PASSAGE TO READ:
┄┄┄┄┄┄

Skip to main content

Storage: Overview

Kahuna uses embedded storage engines as the durable local storage layer for each node. The distributed guarantees come from Kahuna and Kommander: commands are replicated through Raft, then committed state is written to the configured local backend.

There are two independent storage choices in a Kahuna server:

  • --wal-storage controls the Raft write-ahead log used by Kommander.
  • --storage controls the materialized Kahuna state used for persistent locks, key/value entries, revisions, and sequences.

Both options can use rocksdb or sqlite. The materialized state backend can also use memory for embedded or test deployments where restart durability is not required. RocksDB is Kahuna's default backend for both Raft WAL storage and materialized persistent state.

What the Storage Backend Stores

The IPersistenceBackend contract stores the latest state and historical revisions needed by Kahuna's persistent objects:

  • locks, including owner, fencing token, expiration, last-used time, last-modified time, and state
  • key/value entries, including value, revision, expiration, last-used time, last-modified time, and state
  • revision records used by compare-revision reads and revision-aware commands
  • prefix and bucket reads over persistent key/value data

Kahuna's actors keep hot state in memory while the background writer batches dirty persistent objects to disk. Reads that miss memory, or that need a specific persistent revision, go through the configured backend.

RocksDB in Kahuna

RocksDB is a high-performance embedded key-value database created by Meta and based on an LSM-tree architecture. Originally derived from LevelDB, it adds numerous features and optimizations for production environments, including advanced compaction strategies, compression, transactions, snapshots, and configurable durability options. RocksDB is particularly well-suited for write-intensive workloads, offering high write throughput and efficient range scans over sorted keys while maintaining good storage efficiency.

In Kahuna, the distributed coordination, replication, command processing, and high-level object model are written in C#. When RocksDB is selected, the local storage engine itself is native C++ code running close to the hardware, which gives Kahuna a fast embedded persistence layer without requiring an external database server.

How an LSM Tree Works

An LSM tree is optimized for turning many small writes into larger sequential disk writes:

  • Ingest. New writes first land in memory, usually in a sorted memtable, and are protected by RocksDB's own WAL.

┄┄┄┄┄┄

WHAT TO WORK ON:
a) Can you condense the paragraph in the Kahuna storage overview that begins "RocksDB is a high-performance embedded key-value database" into a short bulleted list that keeps its main facts?
b) Can you output, word for word, the part of the Kahuna storage overview that opens with the words containing "In Kahuna, the" and closes with "RocksDB's own WAL."?
The data after this point comes from a separate source.

INFORMATION SUPPLIED:

┄┄┄┄┄┄

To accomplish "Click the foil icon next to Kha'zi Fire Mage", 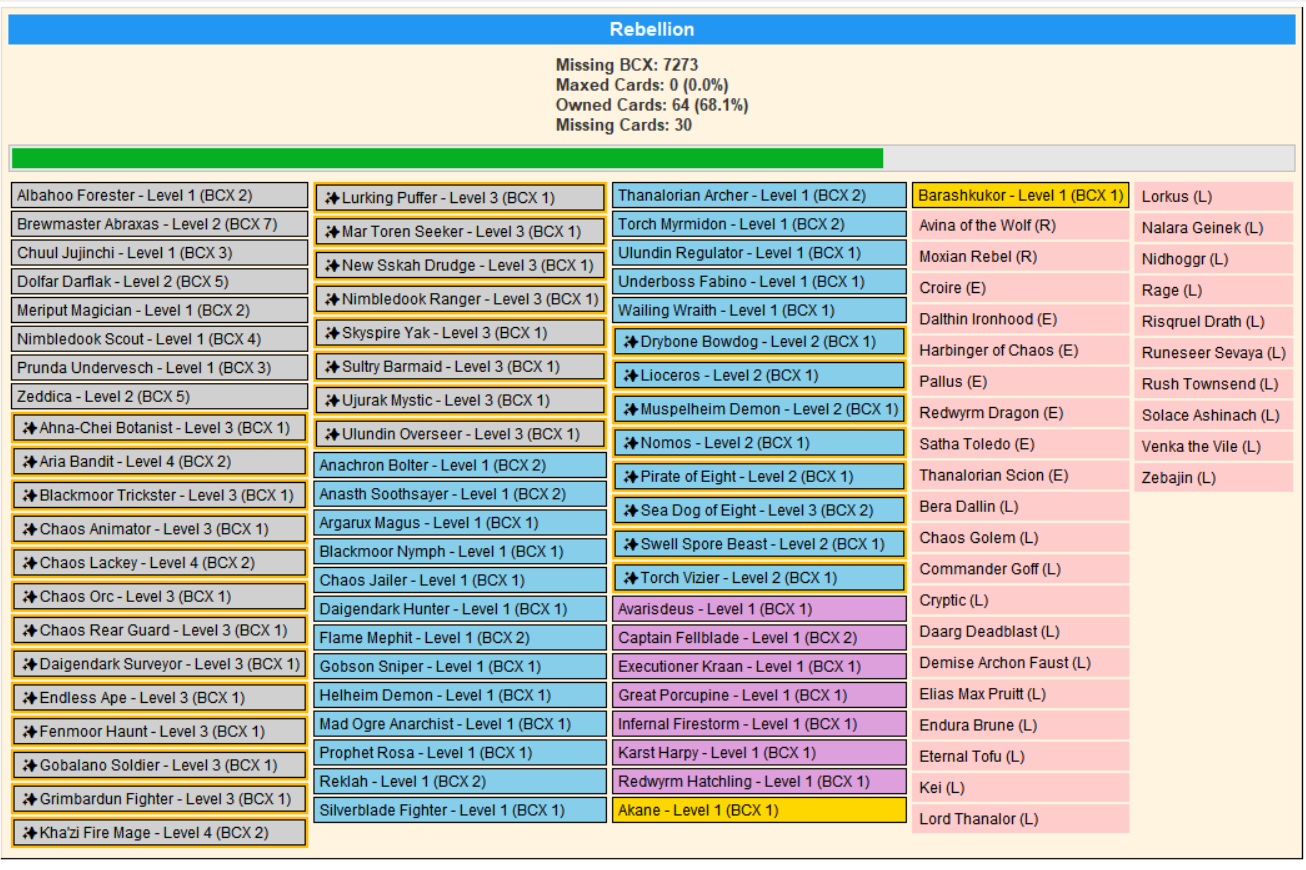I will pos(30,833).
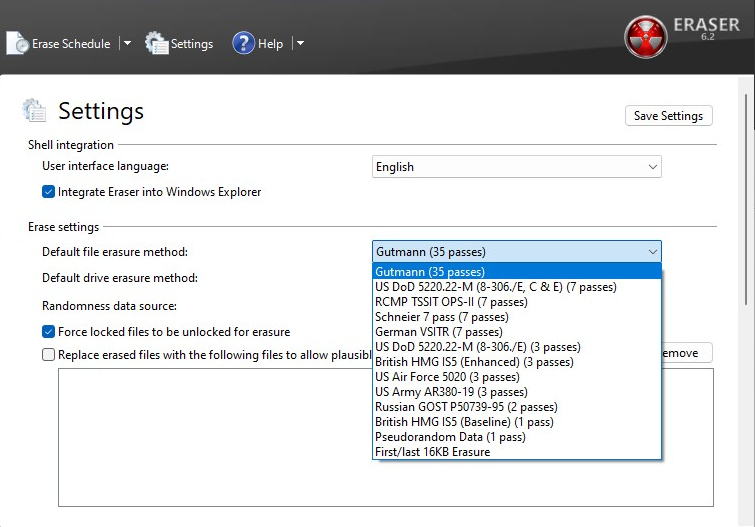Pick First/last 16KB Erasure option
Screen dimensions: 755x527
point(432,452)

┄┄┄┄┄┄

RESULTS FOR THE EXERCISE:
a)
- RocksDB is a high-performance embedded key-value database created by Meta and based on an LSM-tree architecture.
- It was originally derived from LevelDB.
- It adds production features such as advanced compaction strategies, compression, transactions, snapshots, and configurable durability options.
- It suits write-intensive workloads, with high write throughput, efficient range scans over sorted keys, and good storage efficiency.

b)
In Kahuna, the distributed coordination, replication, command processing, and high-level object model are written in C#. When RocksDB is selected, the local storage engine itself is native C++ code running close to the hardware, which gives Kahuna a fast embedded persistence layer without requiring an external database server.

How an LSM Tree Works

An LSM tree is optimized for turning many small writes into larger sequential disk writes:

  • Ingest. New writes first land in memory, usually in a sorted memtable, and are protected by RocksDB's own WAL.